If we want to go from (0,0) to (20,20) then we already know that we have to go right 20 times and down 20 times. So we can rephrase the question from "How many different ways can you go to (20,20)?" to "In how many different ways can you go 20 times right and 20 times down?". The second question is now purely a basic math permutations calculation. The answer to it is $${40\choose 20} = \frac{40!}{(40-20)!20!}.$$

In C code

#include <stdio.h>

int main() { 
    int res = 1;
    for (int i = 0; i < 20; ++i) {
       res = res * (40-i) / (i+1)
    }

    printf("%lld\n", res);
    return 0;
}

This requires 20 multiplications and 20 divisions. So it is O(n+m) in time, but constant in space.

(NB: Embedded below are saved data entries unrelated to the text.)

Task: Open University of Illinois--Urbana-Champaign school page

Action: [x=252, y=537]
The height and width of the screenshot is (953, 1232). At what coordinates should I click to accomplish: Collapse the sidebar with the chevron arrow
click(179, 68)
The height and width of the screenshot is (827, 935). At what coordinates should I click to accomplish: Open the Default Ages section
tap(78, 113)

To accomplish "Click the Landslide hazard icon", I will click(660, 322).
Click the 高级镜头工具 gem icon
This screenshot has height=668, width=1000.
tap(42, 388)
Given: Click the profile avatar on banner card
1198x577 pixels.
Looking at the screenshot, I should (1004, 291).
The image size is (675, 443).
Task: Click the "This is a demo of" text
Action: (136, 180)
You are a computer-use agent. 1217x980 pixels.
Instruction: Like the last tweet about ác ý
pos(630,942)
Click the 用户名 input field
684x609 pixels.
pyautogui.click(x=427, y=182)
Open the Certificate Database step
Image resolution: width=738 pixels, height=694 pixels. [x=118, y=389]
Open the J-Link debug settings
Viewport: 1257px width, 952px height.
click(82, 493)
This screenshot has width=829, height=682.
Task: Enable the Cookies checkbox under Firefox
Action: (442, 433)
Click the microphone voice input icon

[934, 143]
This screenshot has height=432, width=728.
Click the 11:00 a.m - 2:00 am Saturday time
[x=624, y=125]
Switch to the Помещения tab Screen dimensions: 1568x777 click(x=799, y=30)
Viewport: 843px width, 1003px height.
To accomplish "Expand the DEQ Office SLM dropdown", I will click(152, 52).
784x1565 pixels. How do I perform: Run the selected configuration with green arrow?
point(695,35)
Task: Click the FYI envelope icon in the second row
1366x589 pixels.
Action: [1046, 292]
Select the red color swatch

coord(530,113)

Note that doing res *= (40-i)/(i+1) will not work. The quotient (40-i)/(i+1) is not an integer for all i. A counterexample is i=1 since 39%2 = 1.

The way I wrote it, the multiplication res (40 -i) is done first, which ensures the division will yield an integer.

To see this, start with n/1 - obviously an integer as 1 divides any number. The next term is n.(n-1)/1.2; if n is not even, then (n-1) must be. Similarly, n*(n-1)...(n-p) must contain a multiple of p+1 somewhere in the product. In this way you can continue and there will always be a factor in the numerator for the 'new' factor in the denomiator to divide out.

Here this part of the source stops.